La Suisse romande et/ou le canton du Tessin n’auront plus jamais un siège au Conseil fédéral. Leur force électorale est trop faible. Cette situation est injuste. Voilà un argument qui est…
par Christoph Neuhaus, conseiller d’Etat du canton de Berne
La Suisse romande et/ou le canton du Tessin n’auront plus jamais un siège au Conseil fédéral. Leur force électorale est trop faible. Cette situation est injuste. Voilà un argument qui est régulièrement revenu dans cette campagne. Il est vrai que l’on pourrait discuter longuement de la justice ou de l’injustice de la répartition des sièges entre les cantons ou les régions. Vous connaissez les statistiques, vous savez quels cantons ou régions ont été surreprésentés ou au contraire sous-représentés à l’exécutif national. Cette situation est-elle juste? Le prétendu problème de reproduire pour ainsi dire les régions du pays au sein du Conseil fédéral peut parfaitement être résolu.
Le canton de Berne compte près d’un million d’habitants, dont 54 000 sont de langue maternelle française. Comment tenir compte équitablement de cette minorité? Pour le Grand Conseil, donc le parlement cantonal, il existe dans la circonscription Bienne-Seeland une règlementation garantissant des sièges à la population francophone. Les articles 39 et 40 de la loi bernoise sur les droits politiques précisent le mode de calcul. La partie francophone de la population bernoise bénéficie également d’un siège garanti à l’exécutif cantonal. Un représentant de la région francophone du canton siège toujours dans ce gouvernement de sept membres. Si les élections cantonales ne confirment pas ce principe, le septième conseiller d’Etat de langue allemand élu doit céder son siège au candidat francophone. Cette règle est inscrite dans la constitution cantonale depuis 1994, mais il n’a jamais été nécessaire de l’appliquer. Les partis politiques se sont toujours organisés en fonction de cette règle en lançant les candidatures les plus prometteuses du Jura bernois.
Pour garantir que la candidature favorisée par le Jura bernois s’impose effectivement, la répartition des voix est soumise au principe de la moyenne géométrique: les voix obtenues par les candidats francophones sont comptées séparément pour le Jura bernois et la totalité du canton, puis multipliées ensemble. Ensuite on tire la racine carrée du résultat de cette multiplication.

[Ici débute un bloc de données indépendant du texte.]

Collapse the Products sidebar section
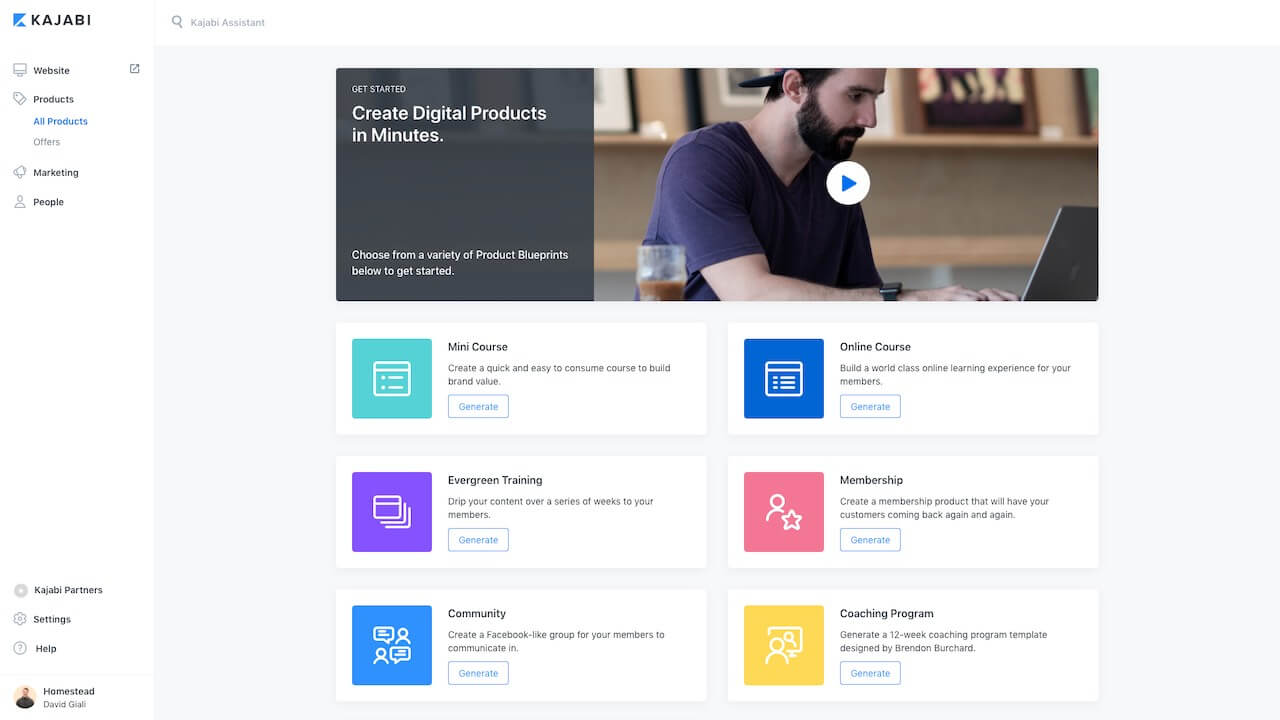Viewport: 1280px width, 720px height. (53, 99)
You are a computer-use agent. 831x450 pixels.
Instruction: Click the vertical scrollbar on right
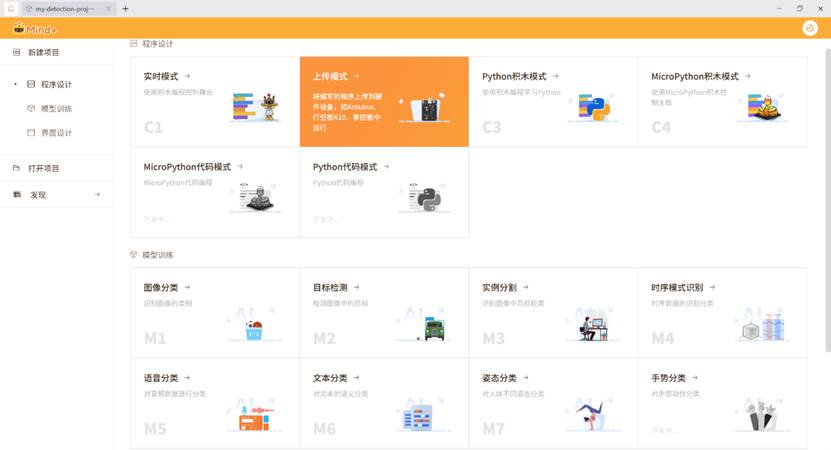825,200
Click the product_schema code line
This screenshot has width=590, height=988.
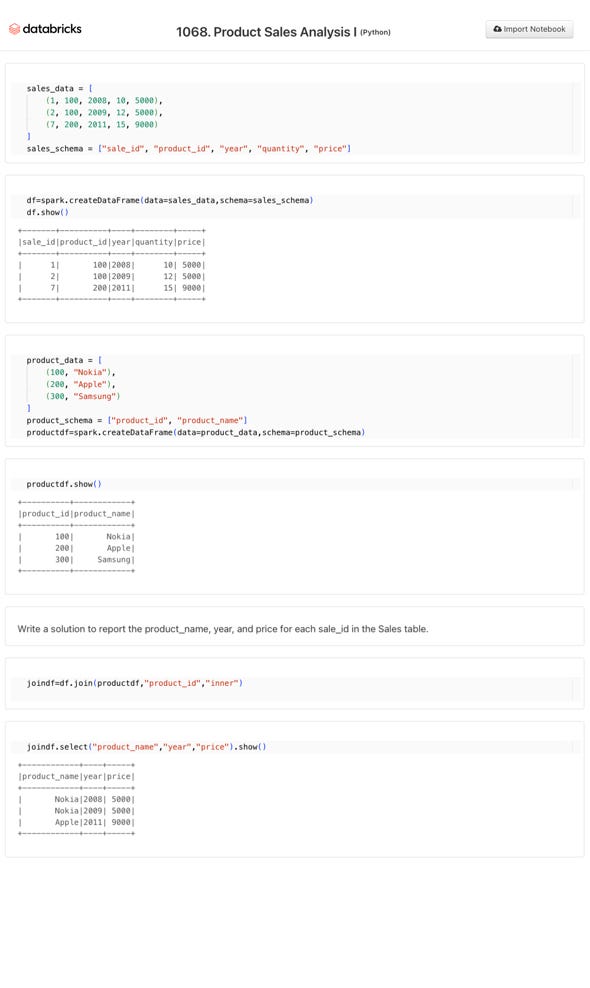(x=137, y=420)
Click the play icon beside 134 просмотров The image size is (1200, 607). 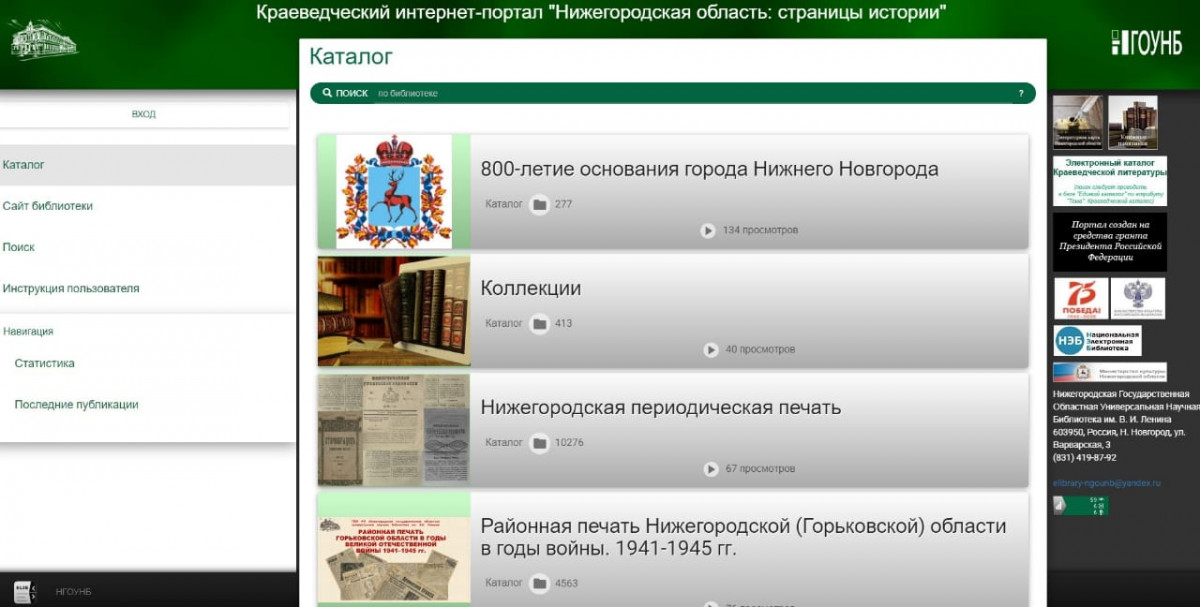pyautogui.click(x=708, y=231)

Par sa structure, mon canton est de plusieurs points de vue un modèle réduit de la Suisse. Nonobstant les mises en garde des adversaires de ce projet, je ne vois pas pourquoi un système qui a fait ici ses preuves depuis des décennies ne pourrait pas fonctionner au niveau suisse. En outre, ce système électoral n’a absolument pas déstabilisé politiquement le canton comme le prévoyaient les critiques sans pouvoir fonder sérieusement leurs arguments.